§ INSTRUCTIONS FOR THE TASK:
Rewrite every line of the listing below as a numbered list, leaving out the blank lines.

§ Rows of pointing data:
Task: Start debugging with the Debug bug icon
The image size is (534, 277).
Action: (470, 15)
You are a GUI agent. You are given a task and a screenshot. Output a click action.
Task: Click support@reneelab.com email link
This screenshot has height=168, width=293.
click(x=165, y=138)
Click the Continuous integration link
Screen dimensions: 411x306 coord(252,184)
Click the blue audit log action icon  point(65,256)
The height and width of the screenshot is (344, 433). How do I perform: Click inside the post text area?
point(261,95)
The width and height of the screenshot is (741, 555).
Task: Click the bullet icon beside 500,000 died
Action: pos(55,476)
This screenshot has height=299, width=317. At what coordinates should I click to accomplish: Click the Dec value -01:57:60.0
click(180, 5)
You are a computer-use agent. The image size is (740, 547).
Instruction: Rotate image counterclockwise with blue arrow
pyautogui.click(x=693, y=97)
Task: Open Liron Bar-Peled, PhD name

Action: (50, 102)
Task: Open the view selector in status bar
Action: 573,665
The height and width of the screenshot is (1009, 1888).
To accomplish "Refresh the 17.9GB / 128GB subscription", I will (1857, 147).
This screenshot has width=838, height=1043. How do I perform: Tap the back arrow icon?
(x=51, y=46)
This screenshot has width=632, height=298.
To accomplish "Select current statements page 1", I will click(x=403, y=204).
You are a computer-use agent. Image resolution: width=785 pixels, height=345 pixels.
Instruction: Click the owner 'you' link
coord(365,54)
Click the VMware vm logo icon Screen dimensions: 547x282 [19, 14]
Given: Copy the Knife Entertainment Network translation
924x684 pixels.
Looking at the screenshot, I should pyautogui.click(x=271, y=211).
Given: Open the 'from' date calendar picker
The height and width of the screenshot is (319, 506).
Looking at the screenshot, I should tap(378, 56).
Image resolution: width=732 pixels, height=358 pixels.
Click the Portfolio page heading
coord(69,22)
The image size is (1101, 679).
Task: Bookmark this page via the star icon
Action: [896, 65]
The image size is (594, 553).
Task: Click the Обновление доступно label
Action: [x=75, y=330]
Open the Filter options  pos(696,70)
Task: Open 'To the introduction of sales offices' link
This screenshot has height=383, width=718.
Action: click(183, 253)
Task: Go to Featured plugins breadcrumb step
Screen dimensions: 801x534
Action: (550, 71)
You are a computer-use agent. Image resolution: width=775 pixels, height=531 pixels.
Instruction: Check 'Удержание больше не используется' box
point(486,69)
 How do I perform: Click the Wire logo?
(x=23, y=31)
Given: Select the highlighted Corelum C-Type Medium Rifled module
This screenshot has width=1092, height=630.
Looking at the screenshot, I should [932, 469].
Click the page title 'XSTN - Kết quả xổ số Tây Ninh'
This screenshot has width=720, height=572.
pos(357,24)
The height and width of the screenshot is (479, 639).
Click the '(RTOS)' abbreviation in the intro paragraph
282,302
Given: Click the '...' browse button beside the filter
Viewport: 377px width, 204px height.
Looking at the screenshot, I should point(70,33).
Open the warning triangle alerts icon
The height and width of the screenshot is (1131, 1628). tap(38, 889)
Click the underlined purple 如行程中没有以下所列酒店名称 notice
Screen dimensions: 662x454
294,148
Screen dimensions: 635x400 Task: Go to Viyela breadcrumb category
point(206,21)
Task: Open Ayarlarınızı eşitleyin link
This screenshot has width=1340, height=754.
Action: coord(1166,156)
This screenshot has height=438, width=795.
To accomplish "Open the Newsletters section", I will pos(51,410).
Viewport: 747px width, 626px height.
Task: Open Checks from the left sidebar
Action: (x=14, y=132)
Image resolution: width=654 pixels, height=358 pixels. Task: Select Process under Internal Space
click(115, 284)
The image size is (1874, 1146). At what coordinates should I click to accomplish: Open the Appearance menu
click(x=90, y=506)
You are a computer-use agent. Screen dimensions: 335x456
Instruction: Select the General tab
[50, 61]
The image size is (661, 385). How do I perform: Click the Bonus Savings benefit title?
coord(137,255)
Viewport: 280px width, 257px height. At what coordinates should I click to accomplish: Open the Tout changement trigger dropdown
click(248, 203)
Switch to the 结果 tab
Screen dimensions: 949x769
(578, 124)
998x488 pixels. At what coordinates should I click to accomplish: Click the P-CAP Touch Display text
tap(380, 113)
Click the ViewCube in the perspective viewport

§ RESPONSE TO THIS TASK:
1. Task: Start debugging with the Debug bug icon
2. The image size is (534, 277).
3. Action: (470, 15)
4. You are a GUI agent. You are given a task and a screenshot. Output a click action.
5. Task: Click support@reneelab.com email link
6. This screenshot has height=168, width=293.
7. click(x=165, y=138)
8. Click the Continuous integration link
9. Screen dimensions: 411x306 coord(252,184)
10. Click the blue audit log action icon  point(65,256)
11. The height and width of the screenshot is (344, 433). How do I perform: Click inside the post text area?
12. point(261,95)
13. The width and height of the screenshot is (741, 555).
14. Task: Click the bullet icon beside 500,000 died
15. Action: pos(55,476)
16. This screenshot has height=299, width=317. At what coordinates should I click to accomplish: Click the Dec value -01:57:60.0
17. click(180, 5)
18. You are a computer-use agent. The image size is (740, 547).
19. Instruction: Rotate image counterclockwise with blue arrow
20. pyautogui.click(x=693, y=97)
21. Task: Open Liron Bar-Peled, PhD name
22. Action: (50, 102)
23. Task: Open the view selector in status bar
24. Action: 573,665
25. The height and width of the screenshot is (1009, 1888).
26. To accomplish "Refresh the 17.9GB / 128GB subscription", I will (1857, 147).
27. This screenshot has width=838, height=1043. How do I perform: Tap the back arrow icon?
28. (x=51, y=46)
29. This screenshot has width=632, height=298.
30. To accomplish "Select current statements page 1", I will click(x=403, y=204).
31. You are a computer-use agent. Image resolution: width=785 pixels, height=345 pixels.
32. Instruction: Click the owner 'you' link
33. coord(365,54)
34. Click the VMware vm logo icon Screen dimensions: 547x282 [19, 14]
35. Given: Copy the Knife Entertainment Network translation
36. 924x684 pixels.
37. Looking at the screenshot, I should pyautogui.click(x=271, y=211).
38. Given: Open the 'from' date calendar picker
39. The height and width of the screenshot is (319, 506).
40. Looking at the screenshot, I should tap(378, 56).
41. Image resolution: width=732 pixels, height=358 pixels.
42. Click the Portfolio page heading
43. coord(69,22)
44. The image size is (1101, 679).
45. Task: Bookmark this page via the star icon
46. Action: [896, 65]
47. The image size is (594, 553).
48. Task: Click the Обновление доступно label
49. Action: [x=75, y=330]
50. Open the Filter options  pos(696,70)
51. Task: Open 'To the introduction of sales offices' link
52. This screenshot has height=383, width=718.
53. Action: click(183, 253)
54. Task: Go to Featured plugins breadcrumb step
55. Screen dimensions: 801x534
56. Action: (550, 71)
57. You are a computer-use agent. Image resolution: width=775 pixels, height=531 pixels.
58. Instruction: Check 'Удержание больше не используется' box
59. point(486,69)
60.  How do I perform: Click the Wire logo?
61. (x=23, y=31)
62. Given: Select the highlighted Corelum C-Type Medium Rifled module
63. This screenshot has width=1092, height=630.
64. Looking at the screenshot, I should [932, 469].
65. Click the page title 'XSTN - Kết quả xổ số Tây Ninh'
66. This screenshot has width=720, height=572.
67. pos(357,24)
68. The height and width of the screenshot is (479, 639).
69. Click the '(RTOS)' abbreviation in the intro paragraph
70. 282,302
71. Given: Click the '...' browse button beside the filter
72. Viewport: 377px width, 204px height.
73. Looking at the screenshot, I should point(70,33).
74. Open the warning triangle alerts icon
75. The height and width of the screenshot is (1131, 1628). tap(38, 889)
76. Click the underlined purple 如行程中没有以下所列酒店名称 notice
77. Screen dimensions: 662x454
78. 294,148
79. Screen dimensions: 635x400 Task: Go to Viyela breadcrumb category
80. point(206,21)
81. Task: Open Ayarlarınızı eşitleyin link
82. This screenshot has width=1340, height=754.
83. Action: coord(1166,156)
84. This screenshot has height=438, width=795.
85. To accomplish "Open the Newsletters section", I will pos(51,410).
86. Viewport: 747px width, 626px height.
87. Task: Open Checks from the left sidebar
88. Action: (x=14, y=132)
89. Image resolution: width=654 pixels, height=358 pixels. Task: Select Process under Internal Space
90. click(115, 284)
91. The image size is (1874, 1146). At what coordinates should I click to accomplish: Open the Appearance menu
92. click(x=90, y=506)
93. You are a computer-use agent. Screen dimensions: 335x456
94. Instruction: Select the General tab
95. [50, 61]
96. The image size is (661, 385). How do I perform: Click the Bonus Savings benefit title?
97. coord(137,255)
98. Viewport: 280px width, 257px height. At what coordinates should I click to accomplish: Open the Tout changement trigger dropdown
99. click(248, 203)
100. Switch to the 结果 tab
101. Screen dimensions: 949x769
102. (578, 124)
103. 998x488 pixels. At what coordinates should I click to accomplish: Click the P-CAP Touch Display text
104. tap(380, 113)
105. Click the ViewCube in the perspective viewport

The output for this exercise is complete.